Given the above, it is important to emphasize that the use of rating curves within WSC does not allow for a more classical statistical approach for uncertainty analysis where the curve would be the best fit through the series of observed points (as it is for other institutions, such as the UK's Environment Agency; Lamb et al., 2003). The actual process used is deterministic, and much effort is invested in making the rating curve pass through or close to each measurement or stage and discharge point, which has been a long-standing practical approach (Rantz, 1982).
Seasonality and ice conditions are other factors that can complicate the use of existing stage–discharge observations. When there is ice cover, the stage–discharge relationship will differ substantially from the expected open-water rating curves. Figure 7 indicates that the stage–discharge measurements during cold months of the year were identified by flag B or backwater due to ice, in contrast to those with other or no flags. As is clear from the panels of Fig. 7, the winter period often has smaller discharge values for a similar stage than those in summer, thereby resulting in a smaller pool of stage–discharge observations that could be used for rating curve creation. Additionally, the presence of ice, similar to sedimentation, can result in the river bank and morphology changing over time and during an ice jam event, which may in turn result in a change in the rating curve over time (similar to Fig. 6c). This process of shaping the river morphology is hypothesized by Smith (1979) to result in less frequent bankfull events, which in turn results in less frequent peak flow measurement. The importance of river ice processes and their impact on stage and discharge values is reflected in the Canadian River Ice Database (CRID; de Rham et al., 2020).
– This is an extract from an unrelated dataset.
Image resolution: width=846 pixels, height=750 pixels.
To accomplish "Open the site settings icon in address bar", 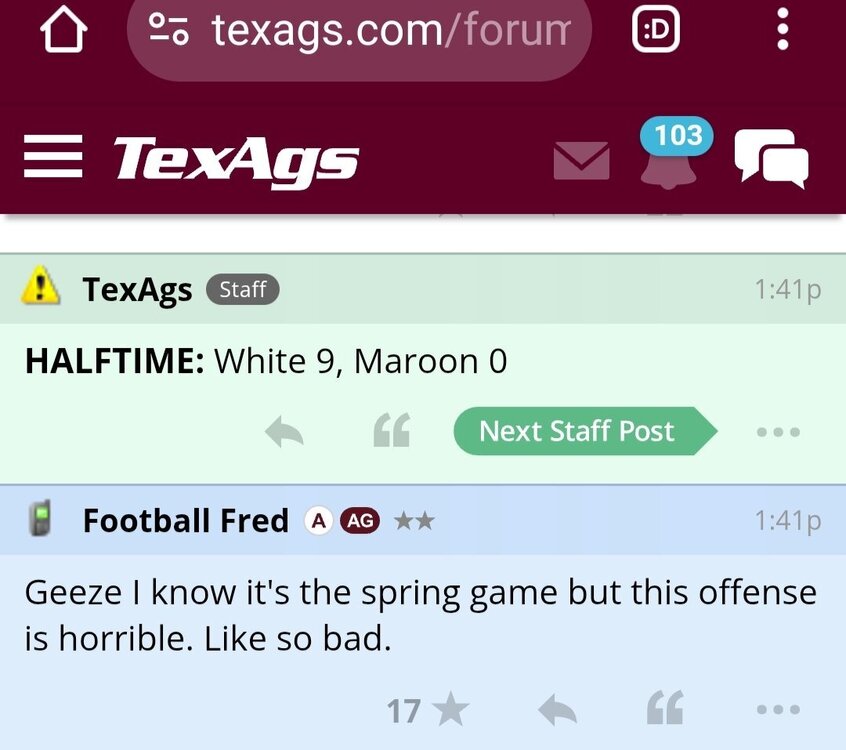I will (169, 31).
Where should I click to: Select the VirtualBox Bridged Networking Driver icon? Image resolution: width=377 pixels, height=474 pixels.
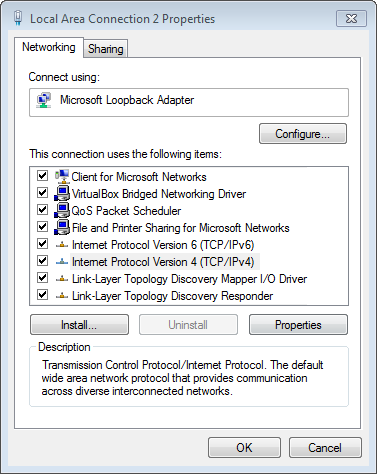click(62, 193)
Additionally, Fig. 8 provides fractions of discharge measurement activities, monthly fraction of annual discharge, and ice flags for each specific month of the year for the entire hydrometric network and 11 major drainage basins in Canada. The red dashed line indicates the change over the year for the percent of each month's in situ discharge measurements from the total number of discharge measurements, while the blue line provides an understanding of the magnitudes of the discharge values over the month of a year. The shaded blue for each month provides the comparison between the fraction of time in which the station time series for that month are identified by flag B (which is used to identify backwaters due to ice conditions). The number of discharge field measurement activities during the summer months is larger than in the winter months. This is due to the spring and summer variabilities in discharge being much greater than in winter and ice discharge measurements being expensive and labor-intensive in comparison to open-water measurements.
Evaluating the recorded stage as being greater than the maximum observed stage in the operational database provides an understanding of how often discharge estimates are in the parts of extrapolated rating curves beyond the observed stage–discharge points that are archived in the operational database. Figure 9 indicates that there are stations in which the stage higher than the maximum observed stage during discharge measurement can occur in any month of the year. One example of this is 02YR004, Triton Brook above Gambo Pond in the province of Newfoundland and Labrador (Fig. 6a). This could happen because the operational database might not include earlier stage–discharge measurements with the highest stage values or systematic backwater from increased water levels in Gambo Pond. In general, Fig. 9 highlights the existence of numerous events when discharge values are estimated using extrapolated segments, which can have significant impacts on estimates of discharge and its uncertainty in flood modeling and flood forecasting.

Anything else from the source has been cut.